In 2010, she and colleagues made important strides in the realm of using biomarkers for earlier detection of ovarian cancer. Her participation in Fred Hutch’s MsFLASH studies (Menopause Strategies: Finding Lasting Answers for Symptoms and Health) has led to the identification of an inexpensive antidepressant as a safe and effective alternative to hormone replacement therapy. She was involved in one of the largest studies yet to show that long-term exposure to air pollution impacts women’s likelihood of having and dying from cardiovascular disease. She was also instrumental in research that showed women who use short-term, estrogen-only hormone replacement therapy after hysterectomy are less likely to develop breast cancer than women who have never used this therapy.
However, eking out definitive answers about how genetics, lifestyle and environmental factors impact our health is only part of her contributions to the Hutch. This dedicated scientist also acts as a mentor to junior faculty members and has helped to establish the WHI as a model for collaborative and translational research.
And she recognizes there is much more to do — and learn — when it comes to keeping all those moms, dads, aunts, uncles, grandparents and grandkids sitting around those kitchen tables laughing and talking for decades to come.
Public health is a long game and Anderson is a committed player.

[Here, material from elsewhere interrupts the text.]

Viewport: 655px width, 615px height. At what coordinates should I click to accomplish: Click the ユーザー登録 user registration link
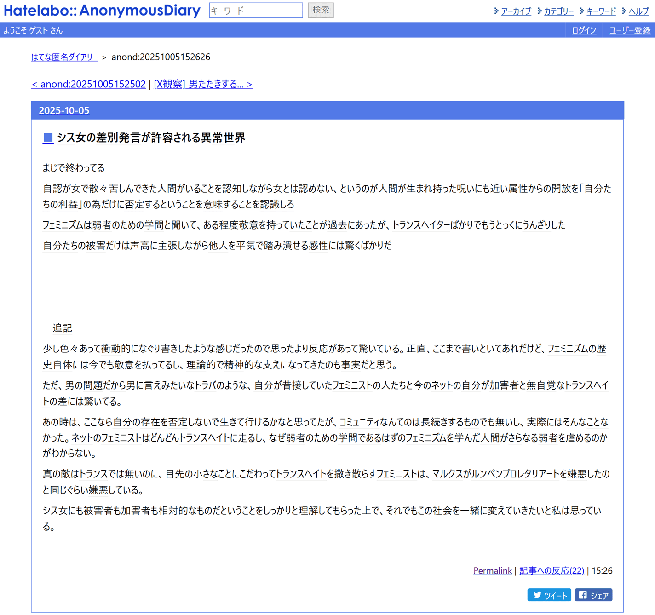629,30
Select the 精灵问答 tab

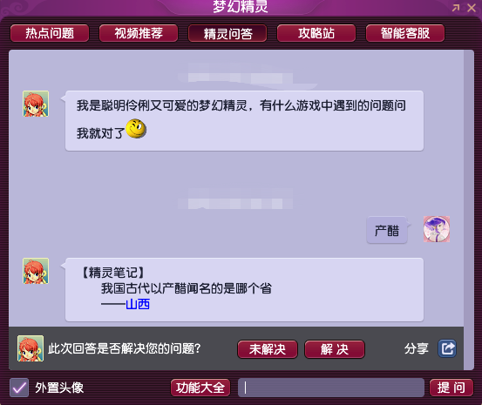pyautogui.click(x=227, y=33)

Her current priorities for the division include finding better ways to tackle the obesity epidemic and its many negative health consequences; developing new ways to test and implement prevention strategies; researching — and reversing — the many health disparities that exist in this country and beyond; and containing the ever-burgeoning costs of cancer care, particularly among cancer survivors.
She’s also excited about melding new technologies — think smartphones, apps and wearables— with traditional data collection and research methods.
“That will be the next generation of large studies,” she said. “Good old-fashioned research design with new technologies married to it. That’s what we’d like to do.”